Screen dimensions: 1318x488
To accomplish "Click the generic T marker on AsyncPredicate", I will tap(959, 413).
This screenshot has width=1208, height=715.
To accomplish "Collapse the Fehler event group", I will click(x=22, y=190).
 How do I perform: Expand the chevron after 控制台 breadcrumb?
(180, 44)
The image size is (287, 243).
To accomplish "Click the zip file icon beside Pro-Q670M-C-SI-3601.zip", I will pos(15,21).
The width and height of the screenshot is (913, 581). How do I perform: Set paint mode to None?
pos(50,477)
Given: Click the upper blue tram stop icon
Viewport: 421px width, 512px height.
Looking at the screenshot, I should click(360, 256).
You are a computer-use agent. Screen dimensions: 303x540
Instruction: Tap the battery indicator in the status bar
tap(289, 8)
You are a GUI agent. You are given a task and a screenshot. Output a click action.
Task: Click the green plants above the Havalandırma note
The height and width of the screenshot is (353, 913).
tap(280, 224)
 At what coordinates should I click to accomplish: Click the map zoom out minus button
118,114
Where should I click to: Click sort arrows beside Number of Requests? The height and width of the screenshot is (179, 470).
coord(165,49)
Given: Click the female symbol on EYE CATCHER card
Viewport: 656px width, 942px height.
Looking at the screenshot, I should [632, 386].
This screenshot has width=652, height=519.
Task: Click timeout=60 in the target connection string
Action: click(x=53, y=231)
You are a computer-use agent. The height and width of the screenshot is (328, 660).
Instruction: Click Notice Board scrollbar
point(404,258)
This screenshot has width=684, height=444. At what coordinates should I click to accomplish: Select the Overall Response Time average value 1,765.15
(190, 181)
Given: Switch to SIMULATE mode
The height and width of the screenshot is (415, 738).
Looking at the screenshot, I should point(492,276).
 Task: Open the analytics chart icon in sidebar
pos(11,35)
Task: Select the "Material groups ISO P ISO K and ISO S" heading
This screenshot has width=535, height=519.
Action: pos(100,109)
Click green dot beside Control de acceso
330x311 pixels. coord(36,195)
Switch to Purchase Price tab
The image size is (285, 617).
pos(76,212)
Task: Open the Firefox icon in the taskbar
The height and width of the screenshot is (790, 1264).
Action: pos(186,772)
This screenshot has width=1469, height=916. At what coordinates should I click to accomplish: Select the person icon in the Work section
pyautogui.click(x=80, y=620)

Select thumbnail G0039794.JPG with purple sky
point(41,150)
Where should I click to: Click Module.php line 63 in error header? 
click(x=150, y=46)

══════════════════════════════

- Exercise directions:
Copy out every line of the listing above, character for character.

- Response for this exercise:
Screen dimensions: 1318x488
To accomplish "Click the generic T marker on AsyncPredicate", I will tap(959, 413).
This screenshot has width=1208, height=715.
To accomplish "Collapse the Fehler event group", I will click(x=22, y=190).
 How do I perform: Expand the chevron after 控制台 breadcrumb?
(180, 44)
The image size is (287, 243).
To accomplish "Click the zip file icon beside Pro-Q670M-C-SI-3601.zip", I will pos(15,21).
The width and height of the screenshot is (913, 581). How do I perform: Set paint mode to None?
pos(50,477)
Given: Click the upper blue tram stop icon
Viewport: 421px width, 512px height.
Looking at the screenshot, I should click(360, 256).
You are a computer-use agent. Screen dimensions: 303x540
Instruction: Tap the battery indicator in the status bar
tap(289, 8)
You are a GUI agent. You are given a task and a screenshot. Output a click action.
Task: Click the green plants above the Havalandırma note
The height and width of the screenshot is (353, 913).
tap(280, 224)
 At what coordinates should I click to accomplish: Click the map zoom out minus button
118,114
Where should I click to: Click sort arrows beside Number of Requests? The height and width of the screenshot is (179, 470).
coord(165,49)
Given: Click the female symbol on EYE CATCHER card
Viewport: 656px width, 942px height.
Looking at the screenshot, I should [632, 386].
This screenshot has width=652, height=519.
Task: Click timeout=60 in the target connection string
Action: click(x=53, y=231)
You are a computer-use agent. The height and width of the screenshot is (328, 660).
Instruction: Click Notice Board scrollbar
point(404,258)
This screenshot has width=684, height=444. At what coordinates should I click to accomplish: Select the Overall Response Time average value 1,765.15
(190, 181)
Given: Switch to SIMULATE mode
The height and width of the screenshot is (415, 738).
Looking at the screenshot, I should point(492,276).
 Task: Open the analytics chart icon in sidebar
pos(11,35)
Task: Select the "Material groups ISO P ISO K and ISO S" heading
This screenshot has width=535, height=519.
Action: pos(100,109)
Click green dot beside Control de acceso
330x311 pixels. coord(36,195)
Switch to Purchase Price tab
The image size is (285, 617).
pos(76,212)
Task: Open the Firefox icon in the taskbar
The height and width of the screenshot is (790, 1264).
Action: pos(186,772)
This screenshot has width=1469, height=916. At what coordinates should I click to accomplish: Select the person icon in the Work section
pyautogui.click(x=80, y=620)

Select thumbnail G0039794.JPG with purple sky
point(41,150)
Where should I click to: Click Module.php line 63 in error header? 
click(x=150, y=46)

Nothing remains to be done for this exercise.